"There Will Be Blood" est de ce genre de films que l'on peut qualifier de littéraire, d'ailleurs il est directement adapté par Paul Thomas Anderson du livre "Oil" de Upton Sinclair. Exigeant le film n'en est pas pour autant compliqué à suivre. Mais les enjeux nécessitent une certaine réflexion car les personnages, même s'ils portent assez clairement leur étiquette sur le front, sont d'une densité littéraire.
L'histoire s'étale sur plus de 30 ans, de 1898 à la crise financière américaine de 1929. Ces décennies étalent la vie de Daniel Plainview, pétrolier, qui n'aura de cesse de se confronter à deux protagonistes, son fils H.W. et Eli un faux prophète à la tête de l'Eglise de la Troisième Révélation.
Bien plus qu'un film sur l’avènement d'un empire pétrolier c'est avant tout une œuvre psychologique qui questionne les choix d'un homme pour construire cette empire. C'est donc principalement une œuvre sur la nature humaine.
Jusqu'où iriez-vous pour de l'argent ? A l'époque la religion était une affaire sérieuse et hors de question pour un athée de prétendre confesser ses péchés à un dieu qu'il ne reconnait pas. Pourtant Daniel confessera avoir abandonner son fils devant une assemblée de fidèles sous le joug d'Eli. Tout cela pour pouvoir creuser un pipeline. A charge de revanche, il forcera Eli, en proie à la crise financière, à avouer que son dieu n'est qu'une superstition. Seulement Eli n'obtiendra rien si ce n'est une partie de bowling musclée.
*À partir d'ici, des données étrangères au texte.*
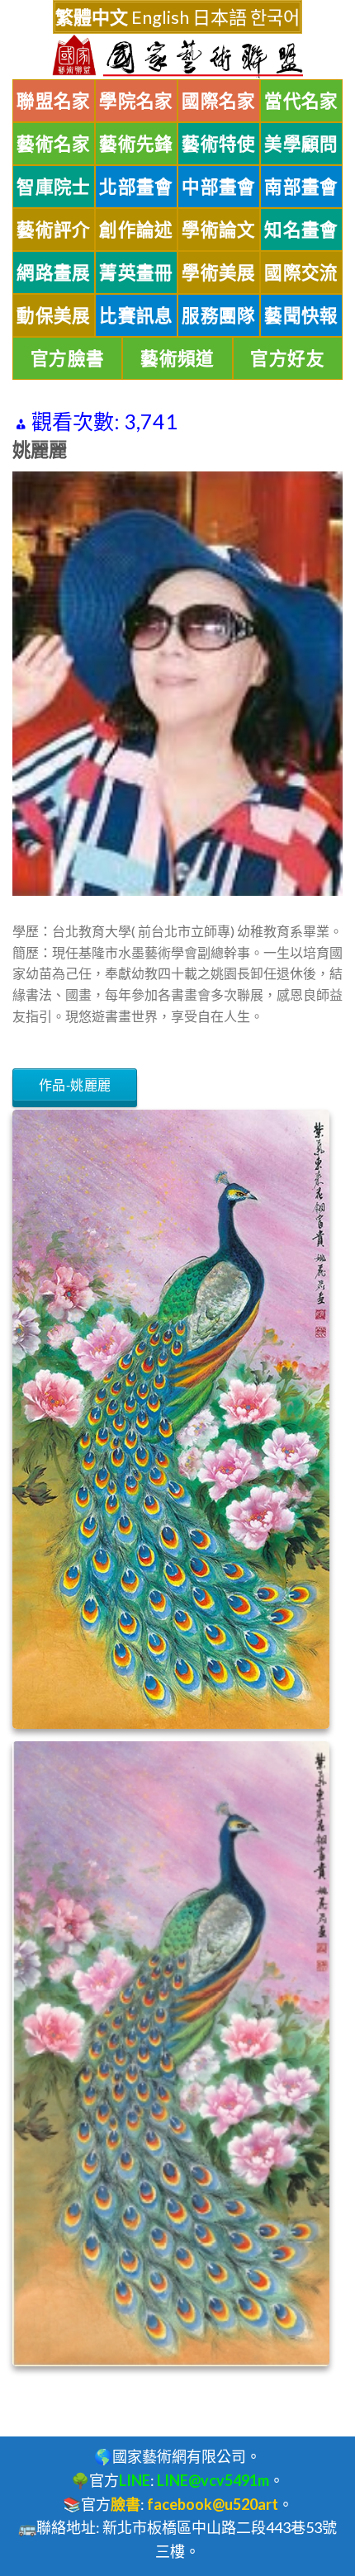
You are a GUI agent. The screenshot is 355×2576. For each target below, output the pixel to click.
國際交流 (301, 272)
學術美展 (219, 272)
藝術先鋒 (136, 143)
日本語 (219, 17)
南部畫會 (301, 186)
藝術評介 (54, 229)
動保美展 (54, 315)
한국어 (275, 17)
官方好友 (287, 358)
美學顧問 (301, 143)
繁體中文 (91, 17)
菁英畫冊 (136, 272)
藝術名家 (54, 143)
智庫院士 (54, 186)
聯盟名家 (54, 100)
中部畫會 (219, 186)
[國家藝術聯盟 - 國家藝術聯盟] (177, 56)
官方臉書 (68, 358)
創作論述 (136, 229)
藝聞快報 (301, 315)
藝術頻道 (177, 358)
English (160, 17)
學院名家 (136, 100)
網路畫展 (54, 272)
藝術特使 (219, 143)
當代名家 (301, 100)
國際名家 (219, 100)
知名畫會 (301, 229)
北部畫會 (136, 186)
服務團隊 (219, 315)
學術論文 (219, 229)
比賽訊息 (136, 315)
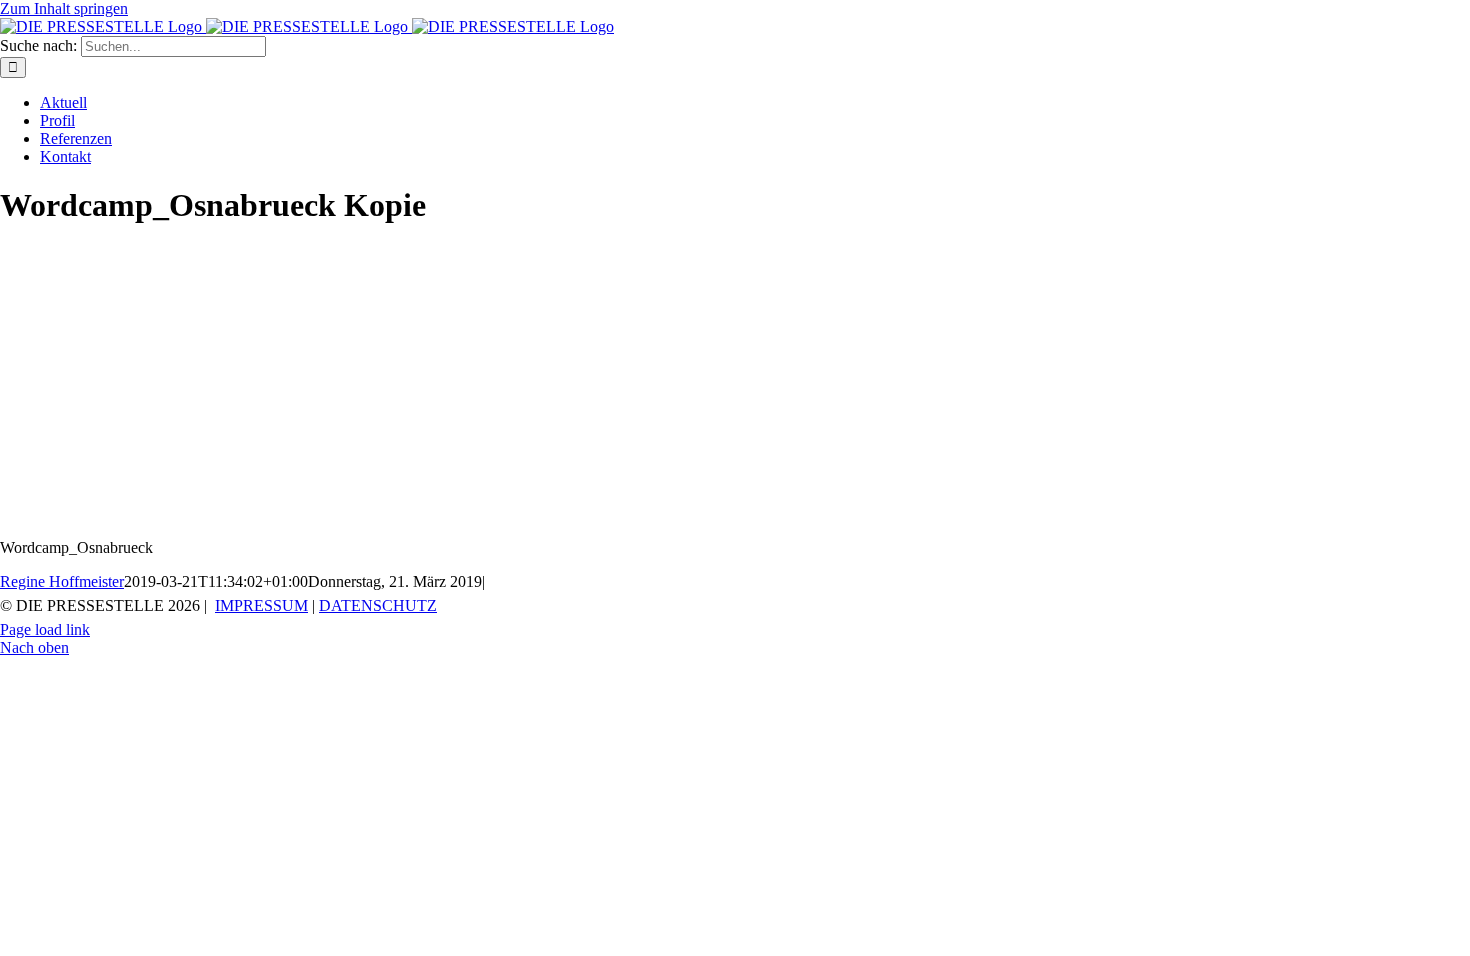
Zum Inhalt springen (64, 8)
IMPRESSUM (261, 605)
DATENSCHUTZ (378, 605)
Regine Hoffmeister (62, 581)
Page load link (45, 629)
En plus d'une histoire froide et douloureuse, le jeu des acteurs est tortueux à en donner des névralgies. En particulier c'est le jeu de Daniel Day Lewis qui frappe. Son corps craque, se tord, évolue tout le long du film pour finir comme un Joaquin Phoenix dans le film The Master, celui-ci n'avait donc rien inventé... Ajoutons à cela des hommes baignés dans le pétrole qui finissent écrasés par d'énormes pièces de métal et là c'est l'image qui cogne. L'image cogne d'autant plus que les paysages sont ternes et inertes, tout semble figé sauf le feu qui brûle dans les personnages.
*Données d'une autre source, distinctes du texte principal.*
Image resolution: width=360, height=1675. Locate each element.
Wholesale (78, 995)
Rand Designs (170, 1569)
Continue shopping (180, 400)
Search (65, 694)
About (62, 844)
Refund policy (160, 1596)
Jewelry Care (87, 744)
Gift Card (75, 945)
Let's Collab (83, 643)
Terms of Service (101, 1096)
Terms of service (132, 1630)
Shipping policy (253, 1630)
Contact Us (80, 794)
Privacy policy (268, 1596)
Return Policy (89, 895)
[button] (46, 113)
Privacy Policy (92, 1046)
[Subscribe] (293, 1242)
Il y a deux images qui m'ont marqué dans le film. D'abord il y a le l'immense feu qui embrase l'installation pétrolière, on sent ici la descente au enfer imminente. Et puis cette descente se conclue par la démarche rachitique de Daniel dans le bowling à la poursuite d'un Eli terrifié. La transformation de l'homme était alors achevée, il était devenu un monstre. Ca fait réfléchir.